Alljährlich wird am Volkstrauertag der Gefallenen und Vermissten beider Weltkriege, alle Opfer von Krieg und Gewalt, von Terrorismus und politischer Verfolgung gedacht. Im Anschluss an einen vom katholischen Militärdekan Alfons Hutter und dem evangelischen Militärpfarrer Heiko Schulz gestalteten ökumenischem Gottesdienst in der Leonhardikirche kommen Vertreter und Fahnenabordnungen von Vereinen, Bundeswehr und Volksbund, Stadträte mit Oberbürgermeister Erich Raff (CSU) an der Spitze, Landratsstellvertreterin Martina Drechsler (CSU) und Brucker Bürger zu einer Gedenkfeier am Platz vor der Kirche zusammen und legen Kränze am Gedenkstein vor der Kirche nieder. Zwei Sitzreihen mit 20 Stühlen wurden eigens dafür aufgestellt, die meisten Besucher bevorzugen bei kalten Temperaturen aber einen Platz an der Sonne.

Versöhnung und Frieden seien keine Selbstverständlichkeit, betont OB Erich Raff.
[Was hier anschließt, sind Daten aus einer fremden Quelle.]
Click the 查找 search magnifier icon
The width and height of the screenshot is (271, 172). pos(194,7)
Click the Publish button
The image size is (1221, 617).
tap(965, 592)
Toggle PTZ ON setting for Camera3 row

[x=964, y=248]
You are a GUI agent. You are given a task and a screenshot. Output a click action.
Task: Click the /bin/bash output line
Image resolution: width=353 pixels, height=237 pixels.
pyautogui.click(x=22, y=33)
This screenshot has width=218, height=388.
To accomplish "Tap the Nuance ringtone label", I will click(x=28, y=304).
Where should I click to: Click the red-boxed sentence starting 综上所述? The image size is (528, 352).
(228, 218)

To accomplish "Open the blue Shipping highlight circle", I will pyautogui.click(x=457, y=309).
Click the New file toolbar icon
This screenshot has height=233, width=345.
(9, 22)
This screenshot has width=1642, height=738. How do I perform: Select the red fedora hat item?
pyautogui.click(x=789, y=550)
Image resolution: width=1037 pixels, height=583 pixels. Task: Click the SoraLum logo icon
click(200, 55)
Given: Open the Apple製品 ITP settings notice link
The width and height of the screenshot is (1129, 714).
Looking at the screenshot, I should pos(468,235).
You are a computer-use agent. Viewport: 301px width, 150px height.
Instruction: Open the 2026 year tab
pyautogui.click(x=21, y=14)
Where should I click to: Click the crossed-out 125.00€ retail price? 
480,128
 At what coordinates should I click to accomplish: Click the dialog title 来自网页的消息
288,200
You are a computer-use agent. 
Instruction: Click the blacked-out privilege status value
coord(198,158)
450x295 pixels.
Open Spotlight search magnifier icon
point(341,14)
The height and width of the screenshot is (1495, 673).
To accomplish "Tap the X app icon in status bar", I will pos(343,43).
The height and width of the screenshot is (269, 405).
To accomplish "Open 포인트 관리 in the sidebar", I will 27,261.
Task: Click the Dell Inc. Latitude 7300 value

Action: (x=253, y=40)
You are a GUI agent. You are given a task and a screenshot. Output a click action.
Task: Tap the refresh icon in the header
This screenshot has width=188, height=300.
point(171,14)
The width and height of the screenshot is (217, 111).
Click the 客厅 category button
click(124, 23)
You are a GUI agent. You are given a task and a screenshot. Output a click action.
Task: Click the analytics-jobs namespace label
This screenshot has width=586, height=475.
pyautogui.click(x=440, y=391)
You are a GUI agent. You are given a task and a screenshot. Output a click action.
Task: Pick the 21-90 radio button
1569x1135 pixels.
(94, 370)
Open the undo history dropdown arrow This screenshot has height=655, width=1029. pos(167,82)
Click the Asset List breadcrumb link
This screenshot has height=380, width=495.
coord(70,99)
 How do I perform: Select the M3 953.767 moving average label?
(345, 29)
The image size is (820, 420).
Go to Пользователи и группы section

Frieden, Demokratie und Menschenrechte gelte es zu bewahren: "Diese Verpflichtung müssen wir annehmen." Birgitta Klemenz nennt es notwendig, auch die jüngste Vergangenheit" und die "Opfer von Gewalt, Hass, Terror, Krieg unserer Tage" einzubeziehen. Sie erinnert in ihrer Rede nicht nur an den Ersten Weltkrieg, der vor genau 100 Jahren zu Ende ging, sondern auch daran, dass "vor 80 Jahren Erniedrigung und Entrechtung überging in die geplante Vernichtung - vor den Augen der Welt". Klemenz betont eigens, dass die "unvorstellbare Grausamkeit" des Zweiten Weltkriegs "von unserem Land ausging". Die dunklen Seiten zu verdrängen, sei gefährlich. Wer heute sage, das sei vor seiner Zeit gewesen, verkenne, dass dies Teil einer Geschichte aller ist, "die es nur als Ganzes gibt".